*** Records for processing Section Begins ***

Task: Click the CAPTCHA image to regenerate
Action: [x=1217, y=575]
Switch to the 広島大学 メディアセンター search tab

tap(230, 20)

*** Records for processing Section Ends ***
*** Records for processing Section Begins ***

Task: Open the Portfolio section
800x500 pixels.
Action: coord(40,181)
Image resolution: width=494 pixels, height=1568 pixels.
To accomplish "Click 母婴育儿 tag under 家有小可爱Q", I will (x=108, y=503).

*** Records for processing Section Ends ***
*** Records for processing Section Begins ***

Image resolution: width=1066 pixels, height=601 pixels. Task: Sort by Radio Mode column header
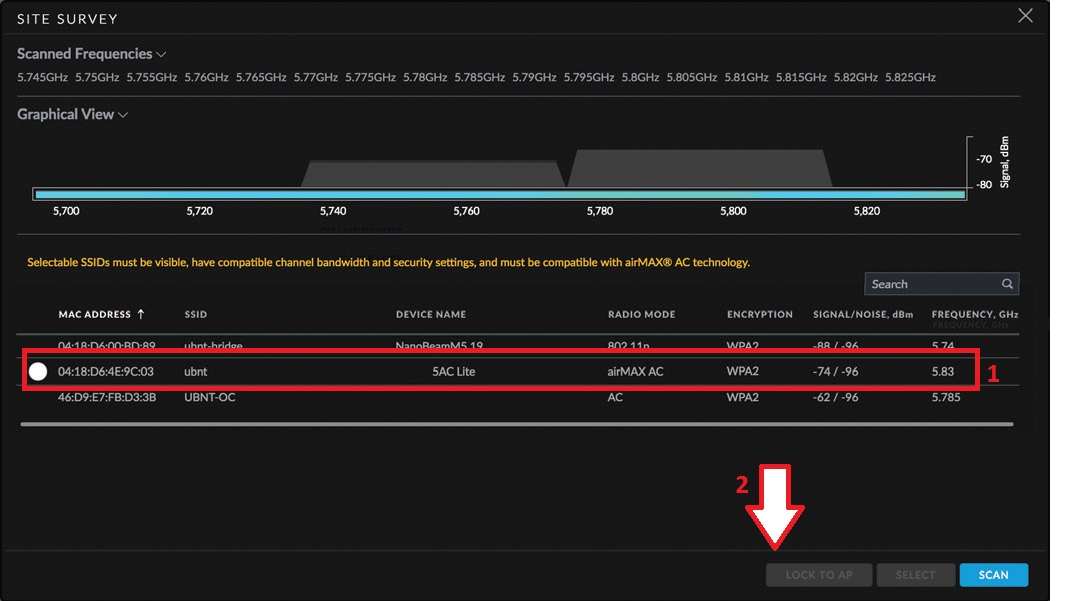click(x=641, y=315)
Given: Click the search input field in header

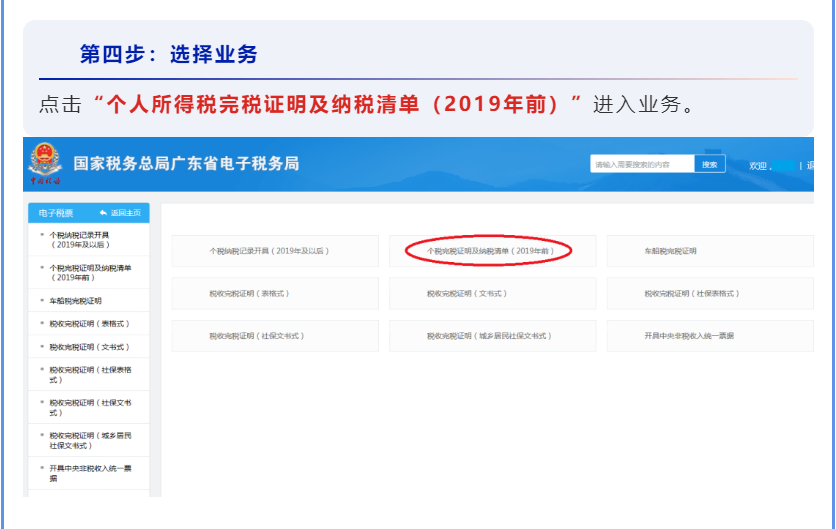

*** Records for processing Section Ends ***

■ **Work task**: When you reach the line holding "Image resolution: width=1066" in the listing above, begin retyping exactly, and stop once the line holding "Given: Click the search input field in header" is done; pictures stay out.

■ **Expected answer**:
Image resolution: width=1066 pixels, height=601 pixels. Task: Sort by Radio Mode column header
click(x=641, y=315)
Given: Click the search input field in header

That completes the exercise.